たとえば、安子の親友だった豆腐屋のきぬちゃん(小野花梨)は今もあの絹ごしのようなつるんとした頬で笑っているのだろうか? 風間俊介さんが演じた心優しそうな若き弁護士・片桐さんは? るいと初デートした後に別れてしまったあの人は今どうしているのだろうか?
るいの恩人ともいえる夫婦漫才のようなクリーニング店、竹村夫婦の商売は今も順調だろうか? 濱田マリさんと村田雄浩さんの顔がもう一度見たくなる。あるいは、平埜生成さんが演じた映画村の榊原さんは育ちの良さそうな優しい男のまま、人生を歩み続けるのだろうか? ……などと本筋ではないところがやたらに気になってしまいます。
きっと、一つ一つのキャラクターが丁寧に細やかに描かれていたからこそ、すぐに忘れられてしまうことはないのでしょう。
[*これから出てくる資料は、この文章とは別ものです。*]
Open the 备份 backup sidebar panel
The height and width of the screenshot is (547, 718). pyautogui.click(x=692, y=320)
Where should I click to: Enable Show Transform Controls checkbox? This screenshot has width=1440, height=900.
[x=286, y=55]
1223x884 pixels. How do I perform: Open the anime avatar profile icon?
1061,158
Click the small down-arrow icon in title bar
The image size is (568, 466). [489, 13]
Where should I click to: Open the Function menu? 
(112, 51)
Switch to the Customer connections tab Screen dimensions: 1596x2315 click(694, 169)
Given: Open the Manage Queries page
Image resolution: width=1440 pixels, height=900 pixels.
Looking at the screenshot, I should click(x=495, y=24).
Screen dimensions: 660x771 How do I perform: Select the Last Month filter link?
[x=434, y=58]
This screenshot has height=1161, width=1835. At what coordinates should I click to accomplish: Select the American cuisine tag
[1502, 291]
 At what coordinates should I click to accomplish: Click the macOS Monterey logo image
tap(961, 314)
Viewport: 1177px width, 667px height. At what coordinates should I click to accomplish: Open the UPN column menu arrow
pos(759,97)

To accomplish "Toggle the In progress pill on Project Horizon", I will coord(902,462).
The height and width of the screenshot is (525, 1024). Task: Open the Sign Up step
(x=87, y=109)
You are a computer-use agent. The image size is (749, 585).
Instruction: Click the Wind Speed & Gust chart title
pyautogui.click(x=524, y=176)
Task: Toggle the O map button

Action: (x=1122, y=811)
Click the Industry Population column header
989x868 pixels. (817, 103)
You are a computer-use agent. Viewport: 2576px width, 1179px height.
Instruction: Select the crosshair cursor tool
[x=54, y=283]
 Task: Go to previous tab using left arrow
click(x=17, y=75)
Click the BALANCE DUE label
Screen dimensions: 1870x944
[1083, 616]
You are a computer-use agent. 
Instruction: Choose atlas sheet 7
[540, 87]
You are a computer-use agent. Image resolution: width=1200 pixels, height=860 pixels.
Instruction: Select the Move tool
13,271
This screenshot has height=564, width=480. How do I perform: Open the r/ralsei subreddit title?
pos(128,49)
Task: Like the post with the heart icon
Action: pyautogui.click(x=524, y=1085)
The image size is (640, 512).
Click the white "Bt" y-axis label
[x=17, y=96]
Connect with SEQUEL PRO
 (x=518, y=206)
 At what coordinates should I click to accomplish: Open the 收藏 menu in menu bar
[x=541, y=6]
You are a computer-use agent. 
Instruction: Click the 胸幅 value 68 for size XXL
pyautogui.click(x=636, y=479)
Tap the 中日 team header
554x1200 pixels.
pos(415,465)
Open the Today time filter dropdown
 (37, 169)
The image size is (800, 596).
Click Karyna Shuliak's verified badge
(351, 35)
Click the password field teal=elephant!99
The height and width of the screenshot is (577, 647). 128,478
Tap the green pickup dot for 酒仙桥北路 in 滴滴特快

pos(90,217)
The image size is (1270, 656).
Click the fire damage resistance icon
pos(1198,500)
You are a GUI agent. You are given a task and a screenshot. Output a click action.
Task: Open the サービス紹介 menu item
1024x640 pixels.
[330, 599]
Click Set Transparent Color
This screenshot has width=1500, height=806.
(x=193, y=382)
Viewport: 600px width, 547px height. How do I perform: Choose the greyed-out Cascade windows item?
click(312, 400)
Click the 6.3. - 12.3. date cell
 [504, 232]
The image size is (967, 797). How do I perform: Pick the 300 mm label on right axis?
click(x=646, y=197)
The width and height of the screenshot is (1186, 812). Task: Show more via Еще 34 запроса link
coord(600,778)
物語を展開するために使われた、いわば「都合の良い捨てコマ」キャラではなく、脇であっても人としての葛藤、やさしさや悲しさが短い時間の中にきちんと描き込まれているからこそ、一人一人の輪郭を今もはっきりと思い出せるのでしょう。視聴者もまるでご近所さんの一人のようにして、見えない縁でつながっているような錯覚さえしてしまう。
主人公の波乱の人生やわかりやすい筋だけでなく、周囲の人と人との関わりや出会った人との縁、巡りあわせすべて含んでいる。『カムカムエヴリバディ』がこれまで見たことの無い朝ドラとして「膨らみのある群像劇」になっているのは、そのせいではないでしょうか。